Glenwood Springs, Colo. – The City of Glenwood Springs has issued increased water restrictions for the entire day on June 27, 2021 until 8 a.m. on June 28, 2021 following heavy rains which caused debris flows from the Grizzly Creek burn scar and heavy debris into both the Colorado and Roaring Fork Rivers. Keep water consumption to a minimum in your household or business. No exterior water use including lawn watering, washing cars, and filling pools. Take shorter showers and please refrain from bathtub filling, running dishwashers, and washing machines.
“What we need right now is for everyone to keep water usage to a minimum until we are able to get our water tanks refilled and excess debris out of our water intakes so the water treatment plant can return to typical production levels,” said Public Works Director Matt Langhorst. “For the most part, a starting point would be to use water like it is wintertime. Many of the water uses that take up the most water are outdoor watering activities. From there, consider opportunities to minimize business and residential water use.”

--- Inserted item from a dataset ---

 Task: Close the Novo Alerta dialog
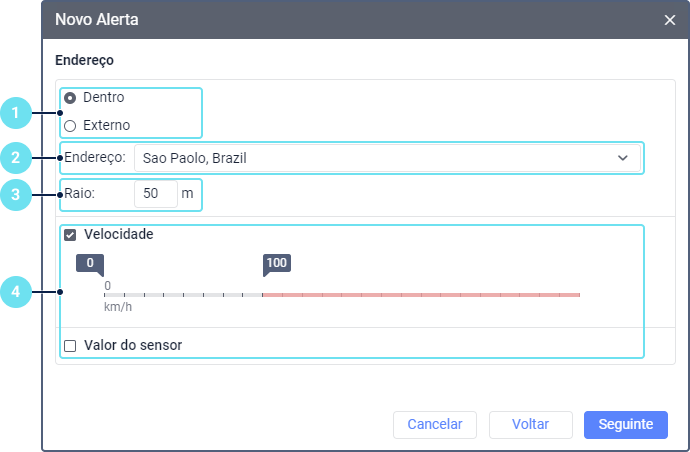[670, 19]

City staff has been working through the night along with the engineers that designed the water treatment plant improvements to get the water plant back up. The plant is currently running about half of the normal capacity, we expect it to be back to full capacity in eight hours, and for water tanks to be back to operating levels by 8 a.m. on Monday morning. Due to outside water use like lawn watering, summer water usage has been about 4.1 million gallons a day. Typical winter water use is approximately 1 million gallons.
While the water plant and infrastructure did perform as designed during the debris flow, a large debris flow slid into No Name Creek up from our intake and has partially diverted the creek from its natural path. Debris flow damage, potential issues and repair plans are being evaluated.
“For a sense of how much debris we’re clearing, we currently have a turbidity reading of 500-600 within the plant, but yesterday we had a reading over 2,600 at the intake tunnel. A typical reading for our water source is less than 2,” said Langhorst. “The water arriving at your tap is still safe to use, but we need everyone to be patient and mindful today while we get back to normal.”
Turbidity is the cloudiness or haziness of a fluid caused by large numbers of individual particles that are generally invisible to the naked eye, similar to smoke in air. The measurement of turbidity is a key test of water quality.
These restrictions will be reviewed daily and if any changes can be made information will be put out to the public with those updates.
A reverse 9-1-1 call was sent to Glenwood Springs residents at approximately 5:30 a.m. Please register to receive emergency alerts and update your contact information at www.garco911.com to ensure you receive critical notifications.
“We want to thank everyone for your patience and apologize for the inconvenience and early morning alert. This was a necessary, emergency action because outdoor water use continued through the night despite requests to temporarily suspend outdoor watering and irrigation use was drawing down the water storage at a rapid pace,” said Public Information Officer Bryana Starbuck. “We need to maintain a certain level of storage in the tanks to be sure we’re prepared to respond to fire emergencies and have sufficient water for indoor use.”